Load up the cropped labeled images and map them to class labels. 

In [0]:
rootDir = './labeled_data'
n_images = 10000
images = np.zeros((n_images,) + (20, 20))
minimum_number_of_examples = 300 # I came up with this after inspecting the distribution of frequencies of the labeled classes. 
# I decided that images with fewer than examples is too few to try predict.

labels = []
lab = {
    '0': 1, '1': 2, '2': 3, '3':4, '4':5, '5':6, '6':7, '7':8, '8':9, '9':10,
    'A': 11, 'B': 12, 'C': 13, 'D': 14, 'E': 15, 'F': 16, 'G': 17, 'H': 18, 'I': 19, 'J': 20, 'K': 21, 'L': 22, 'M': 23, 
    'N': 24, 'O': 25, 'P': 26, 'Q': 27, 'R': 28, 'S': 29, 'T': 30, 'U': 31, 'V': 32, 'W': 33, 'X': 34, 'Y': 35, 'Z': 36,
    'a': 11, 'b': 12, 'c': 13, 'd': 14, 'e': 15, 'f': 16, 'g': 17, 'h': 18, 'i': 19, 'j': 20, 'k': 21, 'l': 22, 'm': 23, 
    'n': 24, 'o': 25, 'p': 26, 'q': 27, 'r': 28, 's': 29, 't': 30, 'u': 31, 'v': 32, 'w': 33, 'x': 34, 'y': 35, 'z': 36
}
j = 0
ct = {}
for dirName, subdirList, fileList in os.walk(rootDir):
    i = 0
    for fname in fileList:
        if 'png' not in fname or fname[:3] !='IMG':
            continue
        full_path = os.path.join(dirName, fname)
        
        if dirName[-1] in ['E', 'e', 'A', 'a', 'T', 't', 'S', 's', 'D', 'd', 'N', 'n', 'O', 'o'] \
        and dirName[-2] == '/' and ct.get(dirName[-1].lower(), 0) < minimum_number_of_examples:
            ct[dirName[-1].lower()] = ct.get(dirName[-1].lower(), 0) + 1
        else:
            continue
        
        # Resize to 20 X 20
        images[j] = resize(imread(full_path, as_grey=True), (20, 20)) 
        labels.append(lab[dirName[-1]])
        j += 1
        i += 1
images = images[:len(labels)]

In the next part, I inspect

In [0]:
count = Counter(labels)

In [67]:
count.most_common() # 7 labels of and balanced since I picked 300 of each

[(29, 300), (15, 300), (14, 300), (30, 300), (24, 300), (25, 300), (11, 300)]

In [0]:
len(labels), images[0], labels[0]

In [69]:
np.unique(labels)

array([11, 14, 15, 24, 25, 29, 30])

In [0]:
uniques, ids = np.unique(labels, return_inverse=True)

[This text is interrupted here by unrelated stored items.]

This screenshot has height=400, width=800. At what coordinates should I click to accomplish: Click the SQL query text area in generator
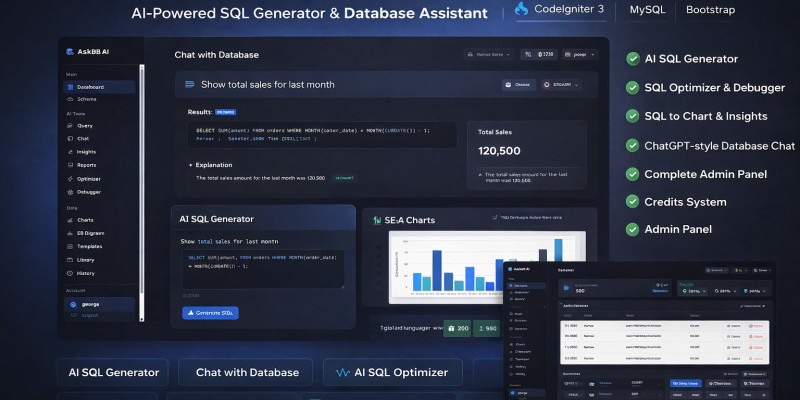[x=261, y=269]
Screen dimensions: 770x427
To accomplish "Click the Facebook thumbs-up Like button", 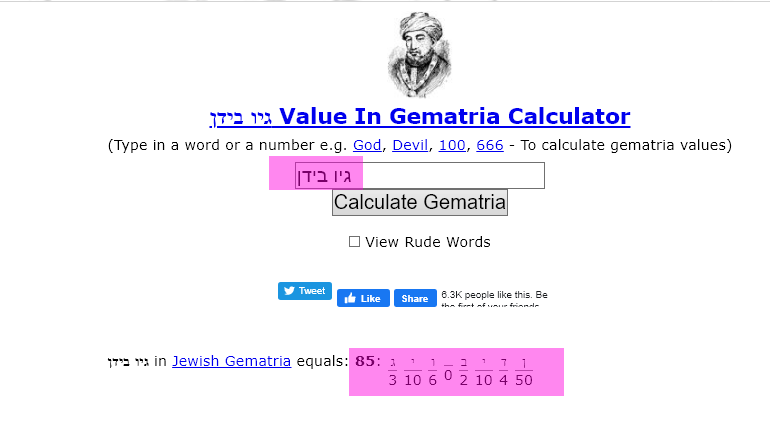I will 363,298.

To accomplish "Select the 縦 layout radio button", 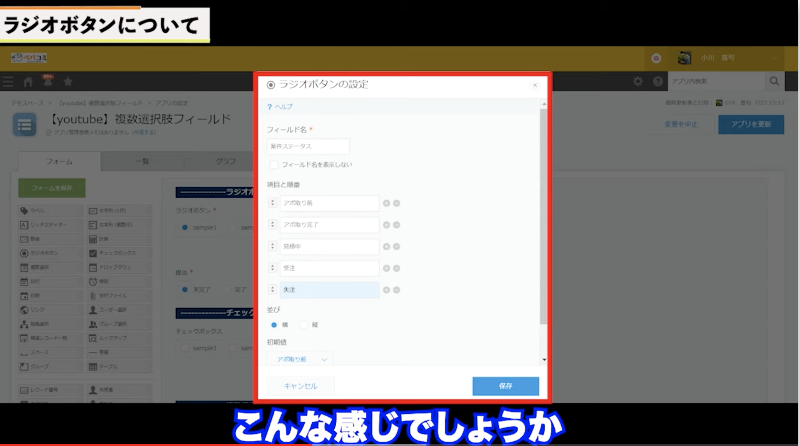I will coord(304,324).

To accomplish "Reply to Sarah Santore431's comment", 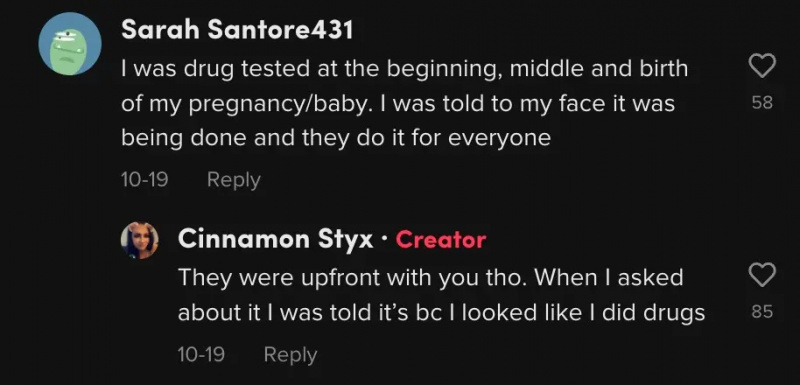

Perform 80% - 20% split of examples. Then we'll have 240 examples of each character in training set and 60 examples of each in test set

In [71]:
k = sample(range(len(images)), len(images))
im_shuf = images[k]
labels_shuf = np.array(labels)[k]
    
ocr = {
    'images': im_shuf,
    'data': im_shuf.reshape((im_shuf.shape[0], -1)),
    'target': labels_shuf
}
x_train, x_test, y_train, y_test = train_test_split(im_shuf, labels_shuf, random_state=2, train_size=0.8)



In [72]:
y_train.shape

(1680,)

Build a baseline model and record its accuracy on the test set for reference. I build a linear SVM with grid search on hyperparameter C. I get an accuracy of 0.23 on the test set for the baseline model

In [73]:
base_model = LinearSVC()
param_grid = {'C':  list(np.arange(0.1,1.5,0.1))}

gs = GridSearchCV(base_model, param_grid, n_jobs=-1, cv=3, verbose=4)
x_train_resh = x_train.reshape((x_train.shape[0], -1))
x_test_resh = x_test.reshape((x_test.shape[0], -1))
gs.fit(x_train_resh, y_train)
pprint(sorted(gs.grid_scores_, key=lambda x: -x.mean_validation_score))

y_pred = gs.predict(x_test_resh)
print ('Test set shape: ', x_test_resh.shape)
print ('Target shape: ', y_test.shape)
print ('Accuracy on train set: ', accuracy_score(y_train, gs.predict(x_train_resh)))
print ('Accuracy on test set: ', accuracy_score(y_test, y_pred))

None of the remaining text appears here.